UNITED STATES
SECURITIES AND EXCHANGE COMMISSION
Washington, D.C. 20549
FORM 8-K
CURRENT REPORT
Pursuant to Section 13 or 15(d) of the
Securities Exchange Act of 1934
Date of Report: January 13, 2010
(Date of earliest event reported)
ICOP Digital, Inc.
(Exact name of registrant as specified in its charter)
CO
(State or other jurisdiction
of incorporation)
001-32560
(Commission File Number)
84-1493152
(IRS Employer
Identification Number)
16801 West 116th Street
(Address of principal executive offices)
66219
(Zip Code)
913-338-5550
(Registrant's telephone number, including area code)
Not Applicable
(Former Name or Former Address, if changed since last report)

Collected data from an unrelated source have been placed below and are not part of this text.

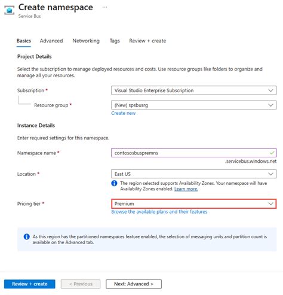Click the green checkmark in namespace field
Viewport: 283px width, 295px height.
(272, 153)
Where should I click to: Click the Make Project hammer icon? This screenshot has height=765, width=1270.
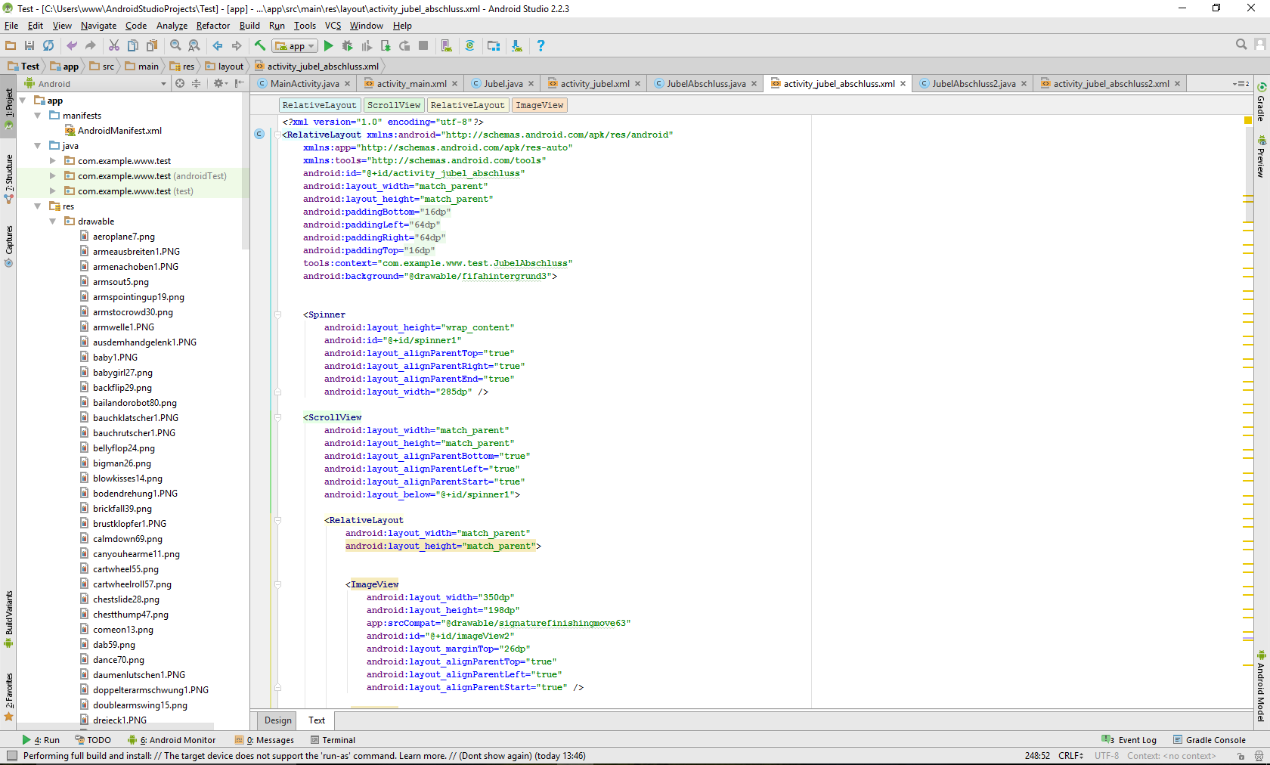coord(260,46)
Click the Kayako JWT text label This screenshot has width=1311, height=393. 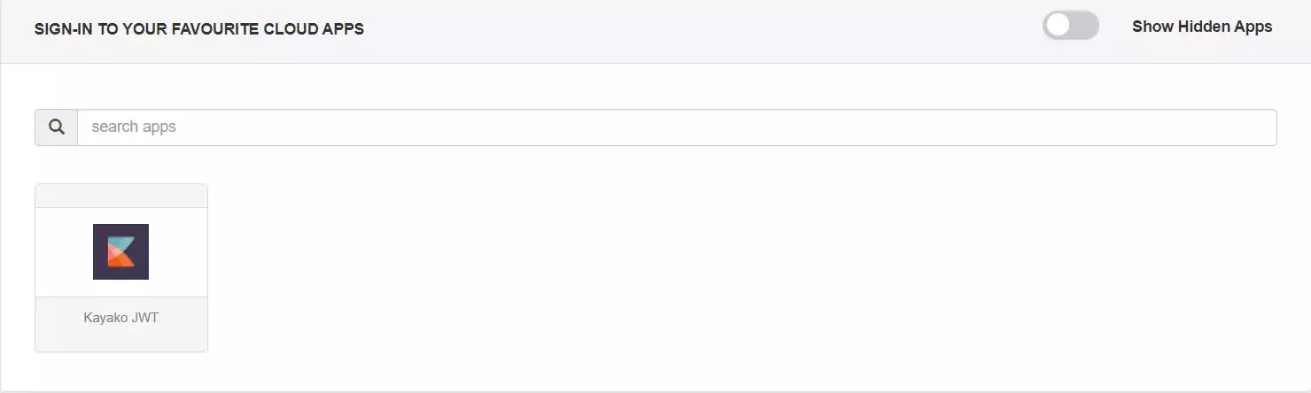pos(121,318)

Check the appropriate box below if the Form 8-K filing is intended to simultaneously satisfy the filing obligation of the registrant under any of the following provisions:
- o Written communications pursuant to Rule 425 under the Securities Act (17 CFR 230.425)
- o Soliciting material pursuant to Rule 14a-12 under the Exchange Act (17 CFR 240.14a-12)
- o Pre-commencement communications pursuant to Rule 14d-2(b) under the Exchange Act (17 CFR 240.14d-2(b))
- o Pre-commencement communications pursuant to Rule 13e-4(c) under the Exchange Act (17 CFR 240.13e-4(c))
Item 3.01. Notice of Delisting or Failure to Satisfy a Continued Listing Rule or Standard; Transfer of Listing
On January 13, 2010, ICOP Digital, Inc. (the "Company") received a written notification (the "Staff Determination") from The NASDAQ Stock Market LLC ("NASDAQ") that because the Company had not regained compliance with the $1.00 minimum bid price requirement for continued listing, as set forth in NASDAQ Listing Rule 5550(a)(2) (the "Rule"), the Company's securities would be subject to delisting from The NASDAQ Capital Market unless the Company requests a hearing before a NASDAQ Hearings Panel (the "Panel") by January 20, 2010. The Company intends to timely request a hearing before the Panel and to submit a plan to regain compliance with the Rule. If a hearing is timely requested, the Company's securities will remain listed on The NASDAQ Capital Market until the Panel renders its final determination following the hearing. Under NASDAQ's Listing Rules, the Panel may, in its discretion, determine to continue the Company's listing pursuant to an exception to the Rule for a maximum of 180 calendar days from the date of the Staff Determination. However, there can be no assurances that the Panel will do so or that the Company's plans to exercise diligent efforts to maintain the listing of its securities on NASDAQ will be successful.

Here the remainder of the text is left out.